この映画には「行き過ぎた格差社会」「障害者差別」「失業」「労働環境問題」「パワハラ」「福祉切り捨て」「緊縮財政」「人間の尊厳」「貧困」「暴力」など様々な物が描かれています。
あらすじ
コメディアン志望の主人公アーサーはトゥレット症候群という病気を持ちながら、年老いた母親と暮らしています。街は緊縮財政で福祉や医療の切り捨てを行い、アーサーも薬やカウンセリングを打ち切られてしまいます。ある日、街角で閉店セールのちんどん屋としてピエロの姿で働いていると、ストリートチルドレンに看板を壊され暴力を振るわれてしまいます。同僚は護身用にとアーサーに拳銃を持たせました。アーサーの上司は壊された看板を弁償しろと迫ります。

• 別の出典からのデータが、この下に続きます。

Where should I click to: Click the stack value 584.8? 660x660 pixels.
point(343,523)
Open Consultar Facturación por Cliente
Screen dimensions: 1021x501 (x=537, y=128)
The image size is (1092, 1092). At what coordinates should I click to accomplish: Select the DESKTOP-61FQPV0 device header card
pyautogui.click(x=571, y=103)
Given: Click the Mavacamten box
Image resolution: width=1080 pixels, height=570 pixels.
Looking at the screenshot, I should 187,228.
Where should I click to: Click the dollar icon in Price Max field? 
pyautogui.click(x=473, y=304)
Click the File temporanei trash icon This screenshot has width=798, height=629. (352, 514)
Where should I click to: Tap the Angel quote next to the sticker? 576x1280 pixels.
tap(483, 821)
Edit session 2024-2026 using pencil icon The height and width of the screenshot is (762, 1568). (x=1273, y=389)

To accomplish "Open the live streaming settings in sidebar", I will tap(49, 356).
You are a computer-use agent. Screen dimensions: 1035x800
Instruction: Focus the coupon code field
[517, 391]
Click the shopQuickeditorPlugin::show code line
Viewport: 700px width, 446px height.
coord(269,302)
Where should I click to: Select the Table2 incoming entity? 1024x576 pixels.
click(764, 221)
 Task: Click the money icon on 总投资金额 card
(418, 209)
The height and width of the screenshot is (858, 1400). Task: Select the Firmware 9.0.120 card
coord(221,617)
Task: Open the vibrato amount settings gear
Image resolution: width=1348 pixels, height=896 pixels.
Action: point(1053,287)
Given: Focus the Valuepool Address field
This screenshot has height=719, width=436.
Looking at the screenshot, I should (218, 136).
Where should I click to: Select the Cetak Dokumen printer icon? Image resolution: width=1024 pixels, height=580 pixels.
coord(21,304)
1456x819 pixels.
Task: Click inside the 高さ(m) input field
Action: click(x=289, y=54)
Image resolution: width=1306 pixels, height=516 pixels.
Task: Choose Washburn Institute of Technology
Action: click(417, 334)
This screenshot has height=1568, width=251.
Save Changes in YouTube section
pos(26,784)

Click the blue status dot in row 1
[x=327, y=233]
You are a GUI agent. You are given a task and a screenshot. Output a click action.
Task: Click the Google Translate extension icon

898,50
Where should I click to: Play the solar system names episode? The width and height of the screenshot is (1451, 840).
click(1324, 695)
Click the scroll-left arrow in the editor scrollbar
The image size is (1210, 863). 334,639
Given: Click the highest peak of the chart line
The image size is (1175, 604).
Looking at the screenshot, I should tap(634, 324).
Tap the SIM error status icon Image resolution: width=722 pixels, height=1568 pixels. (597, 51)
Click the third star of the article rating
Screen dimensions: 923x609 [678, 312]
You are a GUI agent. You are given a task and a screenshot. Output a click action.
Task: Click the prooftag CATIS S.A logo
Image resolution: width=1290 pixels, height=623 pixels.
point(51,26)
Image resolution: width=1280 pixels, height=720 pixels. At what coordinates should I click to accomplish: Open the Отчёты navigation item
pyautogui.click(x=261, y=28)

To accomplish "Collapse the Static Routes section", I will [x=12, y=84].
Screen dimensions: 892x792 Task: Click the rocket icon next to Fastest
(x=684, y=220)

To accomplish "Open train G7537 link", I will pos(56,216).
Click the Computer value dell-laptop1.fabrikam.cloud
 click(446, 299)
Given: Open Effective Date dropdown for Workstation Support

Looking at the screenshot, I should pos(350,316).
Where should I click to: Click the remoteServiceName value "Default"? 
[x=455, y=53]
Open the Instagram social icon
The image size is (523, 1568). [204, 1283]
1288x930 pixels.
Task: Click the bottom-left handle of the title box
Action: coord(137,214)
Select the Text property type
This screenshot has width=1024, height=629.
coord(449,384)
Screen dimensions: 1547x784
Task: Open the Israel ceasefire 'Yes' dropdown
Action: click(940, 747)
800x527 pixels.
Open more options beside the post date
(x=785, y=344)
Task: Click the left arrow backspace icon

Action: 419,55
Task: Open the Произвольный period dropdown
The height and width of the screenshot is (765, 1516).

ある日、アーサーが小児病院でピエロの仕事をしていると携帯していた拳銃を落としてしまいます。その事で仕事をクビになり、しかも拳銃を渡して来た同僚が “アーサーが拳銃を欲しがっていた” と上司に嘘をついた事を知ります。失意と怒りの中、地下鉄で家路に就いたアーサーは車内で3人の男に絡まれた女性を目撃します。病気のせいで笑ってしまったアーサーは男達に袋叩きにあい、アーサーは思わず発砲してしまいます。彼等を射殺し彼の中で何かが変わってしまいます。我慢や抑圧して来た感情から解き放たれていくのでした・・・
前半はこんな感じで、その後自身の生い立ちや母親のついていた嘘、母親の殺害、憧れていたコメディアンとの諍い、そして生放送での殺害。街に充満していた不満のガスに、アーサーの発言と行動が火を点け、街は暴動の嵐となりました。そして彼は暴動のヒーロー「ジョーカー」となるのでした。
ザックリ言うとこんな感じです。しかし全体を通じて現実と妄想が入り乱れています。最終的に全てアーサーの妄想だったのでは?とも思わせる様な作りになっています。